Leukemia. 2007 Mar;21(3):421-6. doi: 10.1038/sj.leu.2404533. Epub 2007 Jan 25.
Imatinib mesylate is a selective inhibitor of the oncogenic tyrosine kinase, Bcr-Abl, and is widely used as a first-line treatment for chronic myeloid leukaemia (CML). Prolonged monotherapy is frequently associated with patients becoming refractory to imatinib. Therefore, there is considerable interest in small molecule inhibitors which may be used either as replacements or as adjuncts to existing imatinib therapy. For this purpose, it is most likely that drugs which do not share imatinib's mechanism of action will be most valuable. We compared two such compounds with different modes of action, adaphostin and 17-allylamino-17-demethoxygeldanamycin (17-AAG), for their cytotoxic effect and ability to induce the downregulation of cellular proteins in a murine haemopoietic cell line transformed with human p210(Bcr-Abl), and two subclones resistant to imatinib owing to an Abl-kinase domain mutation (E255K) or amplification of the BCR-ABL gene, respectively. We found that, whereas 17-AAG selectively killed Bcr-Abl-positive cells and inhibited proteins dependent on heat-shock protein 90 for their stability (p210(Bcr-Abl) and Akt), adaphostin induced the downregulation of multiple cell-signalling proteins (p210(Bcr-Abl), Akt, Bcr, Abl and STAT5a) and was cytotoxic to both Bcr-Abl-positive and -negative cells.
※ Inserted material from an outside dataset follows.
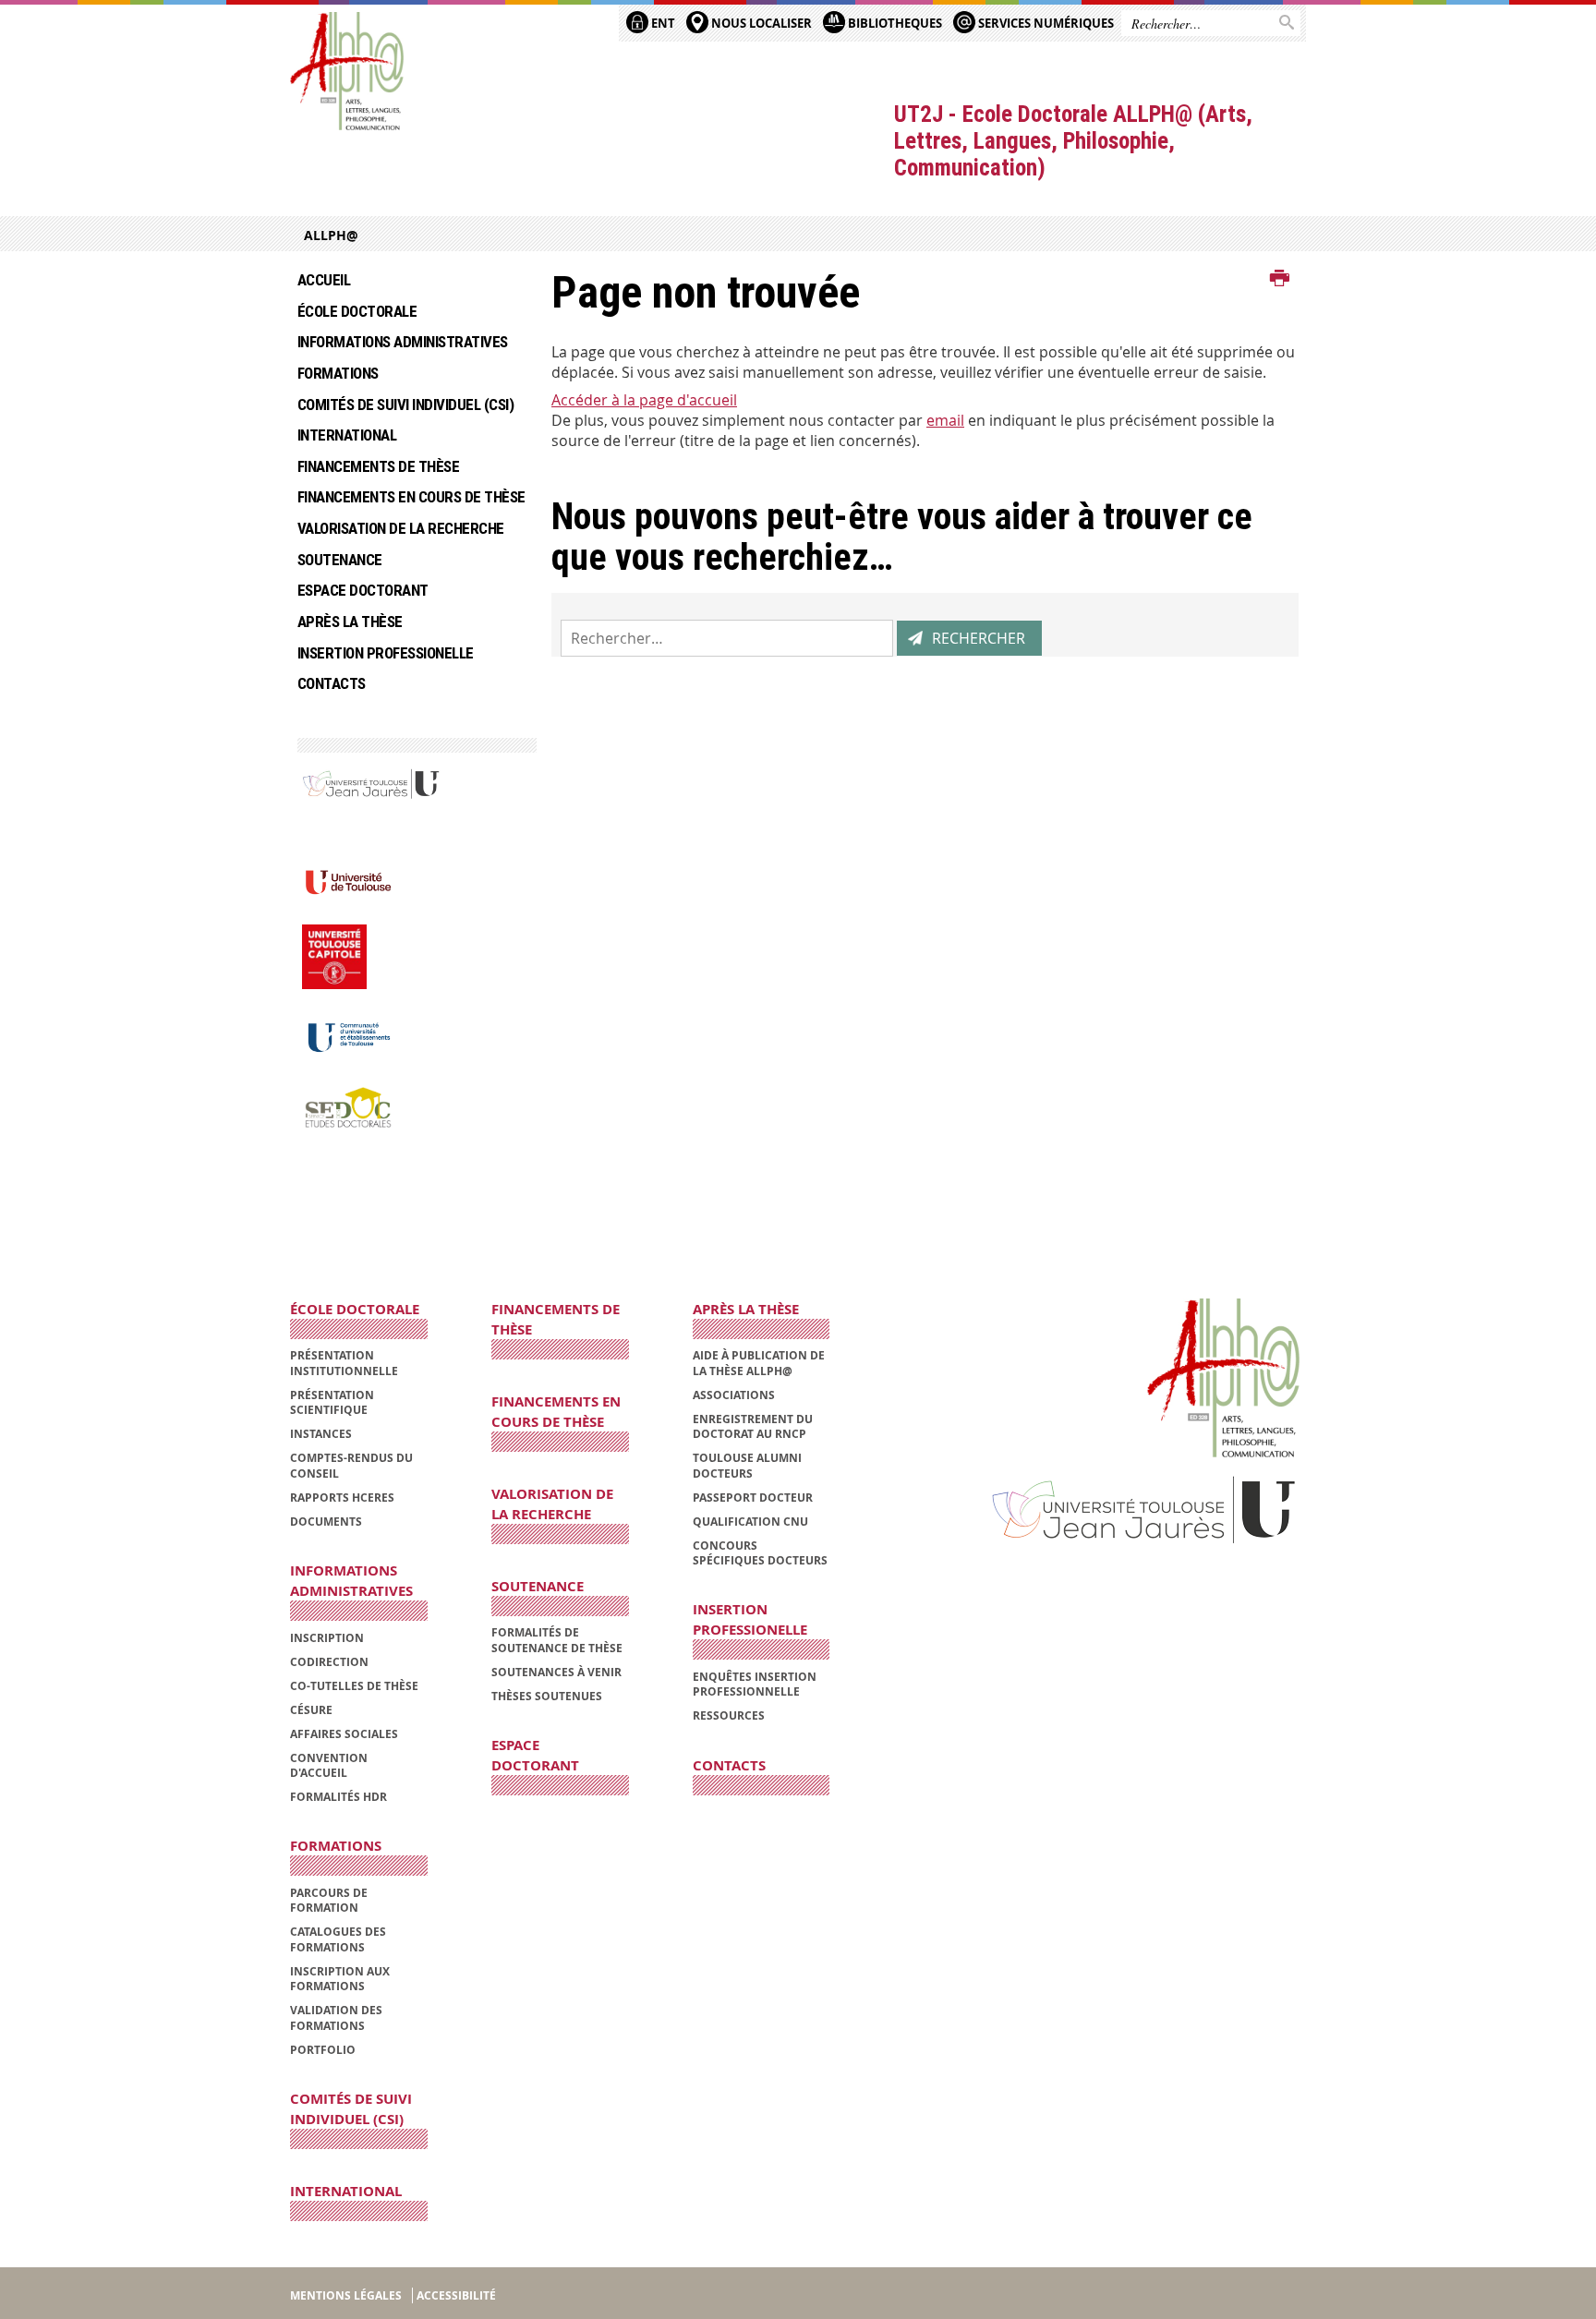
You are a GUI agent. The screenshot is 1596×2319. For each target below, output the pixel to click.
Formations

We suggest that both compounds may prove useful in the treatment of CML but caution that undesirable side-effects may result from the inhibition of multiple cell signalling proteins.
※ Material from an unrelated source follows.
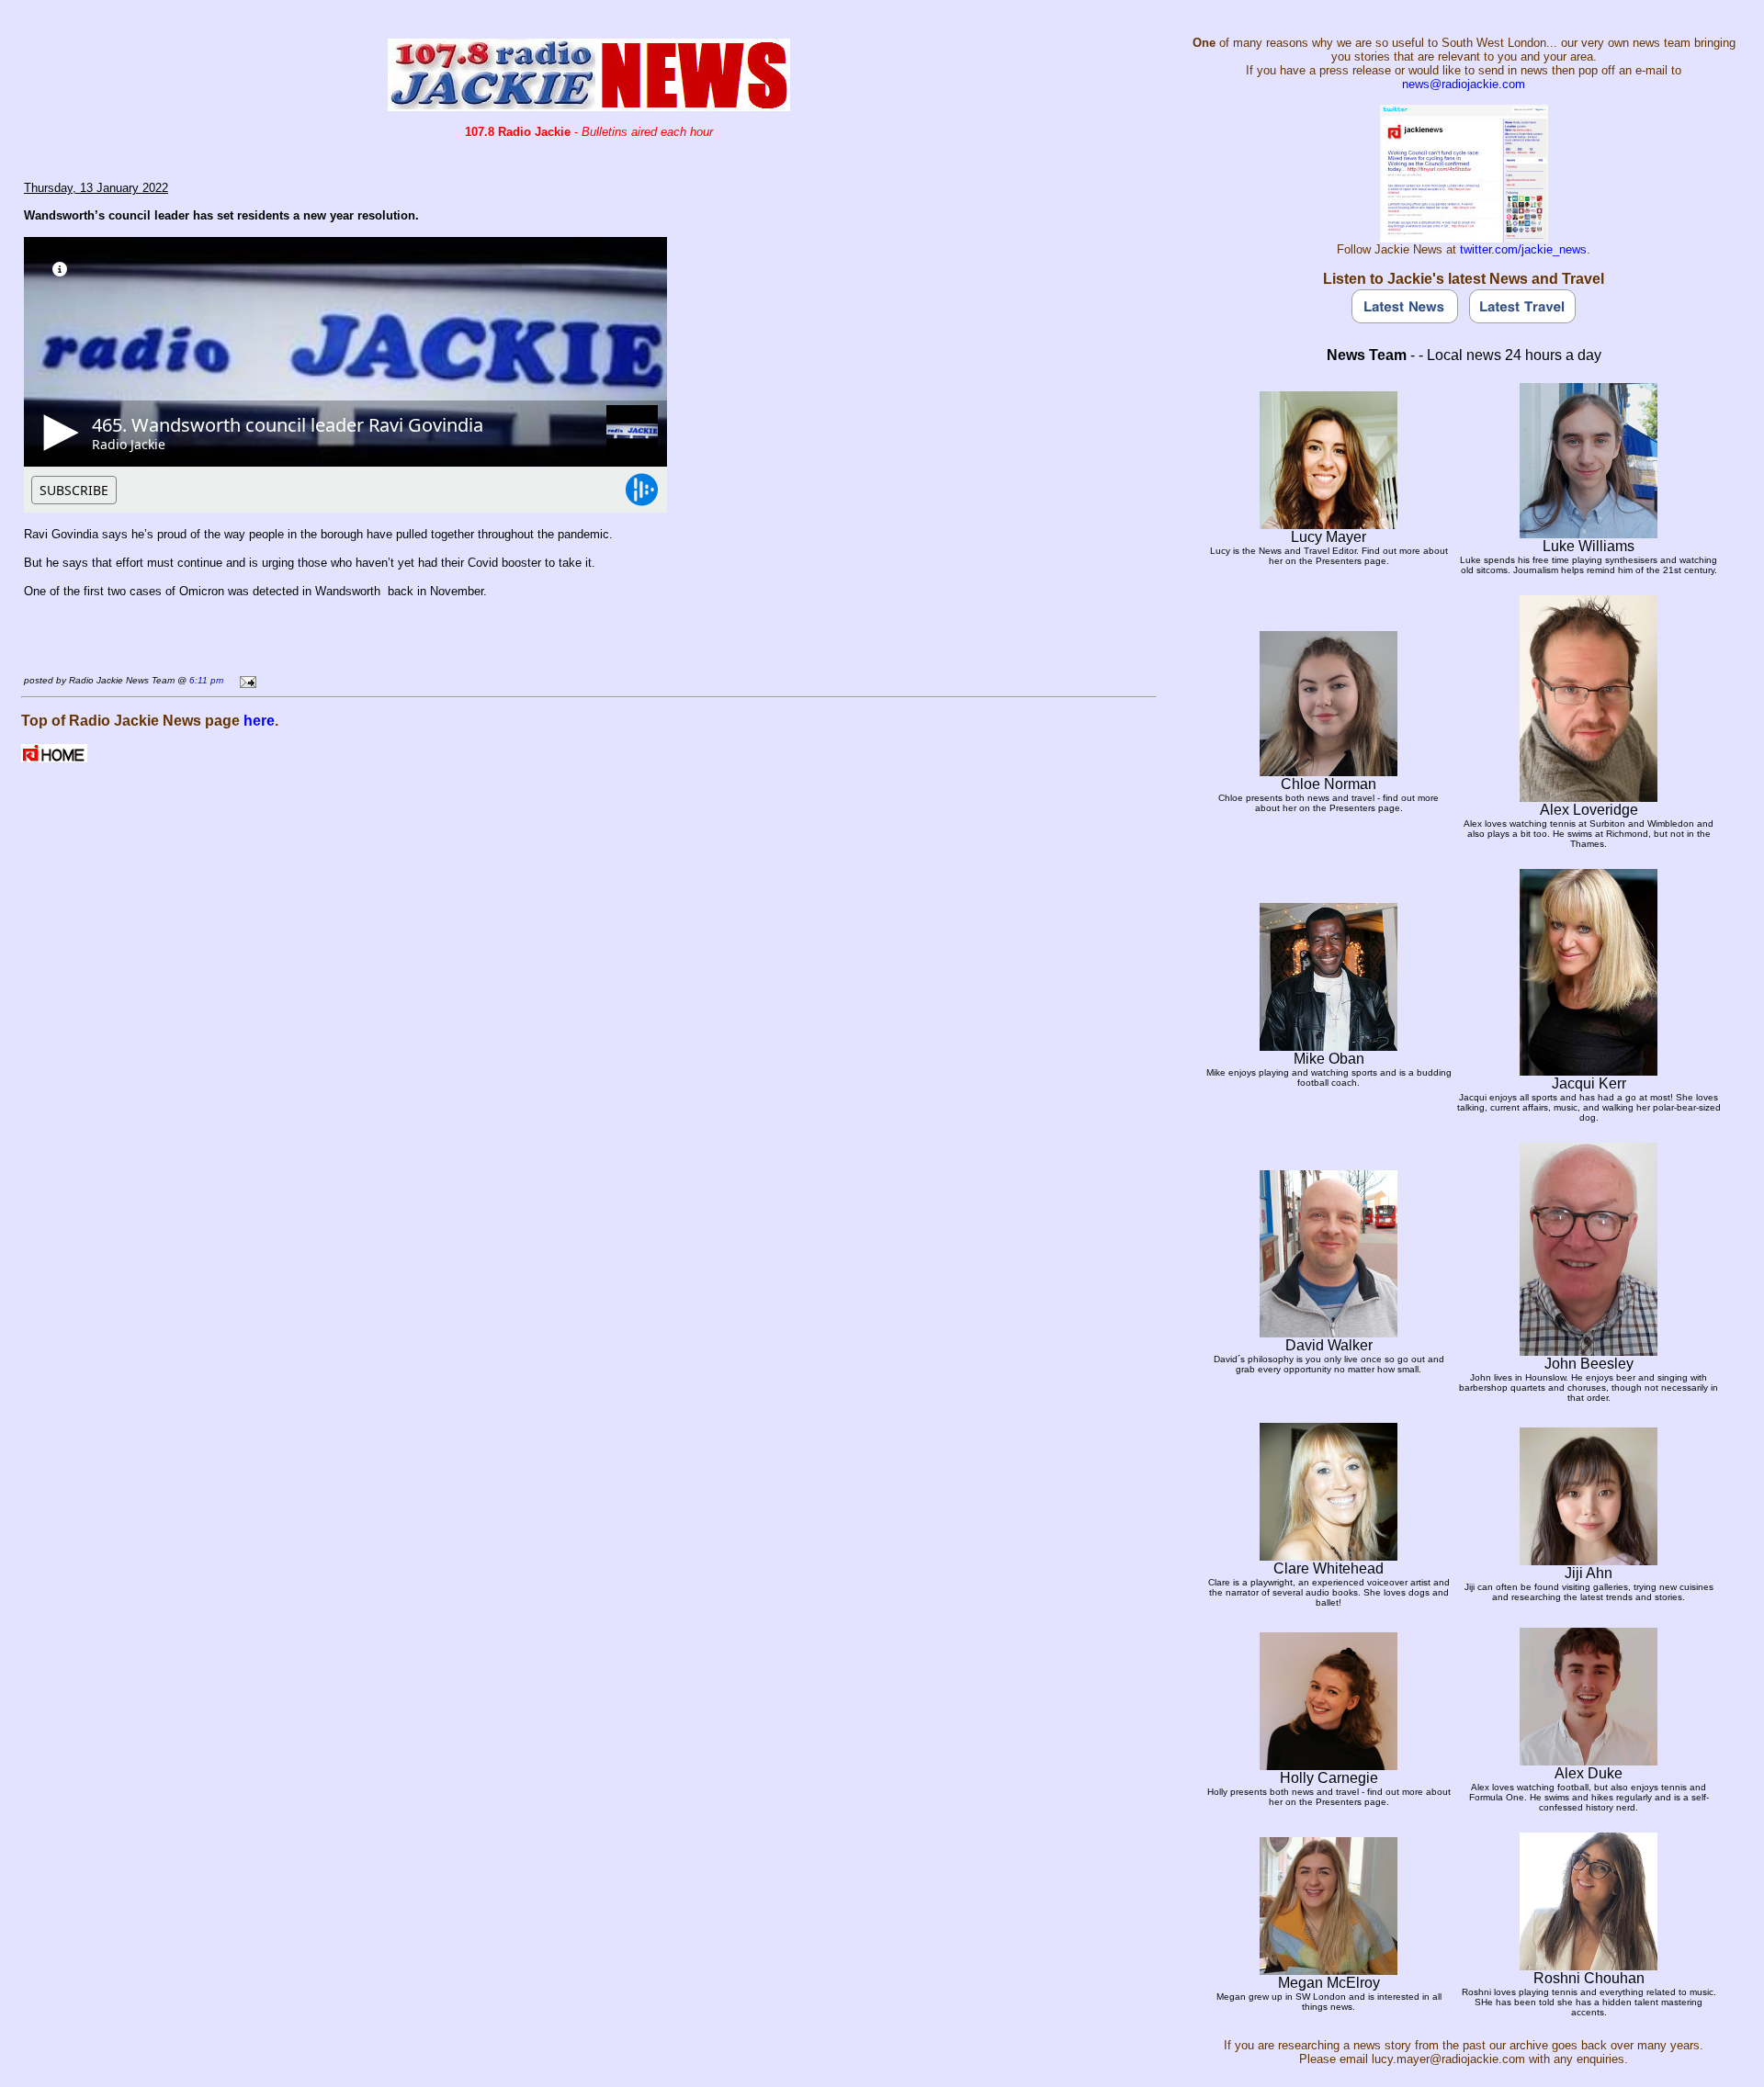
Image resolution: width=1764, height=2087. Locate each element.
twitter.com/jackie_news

甲磺酸伊马替尼是致癌性酪氨酸激酶Bcr - Abl的选择性抑制剂,被广泛用作慢性髓性白血病(CML)的一线治疗药物。长期单一疗法常导致患者对伊马替尼产生耐药性。因此,人们对可作为现有伊马替尼治疗的替代药物或辅助药物的小分子抑制剂有着浓厚兴趣。为此,最有可能具有价值的是那些作用机制与伊马替尼不同的药物。我们比较了两种作用方式不同的化合物——阿得福司汀和17 -烯丙基氨基 - 17 -去甲氧基格尔德霉素(17 - AAG),观察它们对用人p210(Bcr - Abl)转化的小鼠造血细胞系以及分别因Abl激酶结构域突变(E255K)或BCR - ABL基因扩增而对伊马替尼耐药的两个亚克隆细胞的细胞毒性作用及诱导细胞蛋白下调的能力。我们发现,17 - AAG选择性杀死Bcr - Abl阳性细胞并抑制依赖热休克蛋白90维持稳定性的蛋白质(p210(Bcr - Abl)和Akt),而阿得福司汀则诱导多种细胞信号蛋白(p210(Bcr - Abl)、Akt、Bcr、Abl和STAT5a)下调,并且对Bcr - Abl阳性和阴性细胞均具有细胞毒性。我们认为这两种化合物可能对CML治疗有用,但提醒抑制多种细胞信号蛋白可能会导致不良副作用。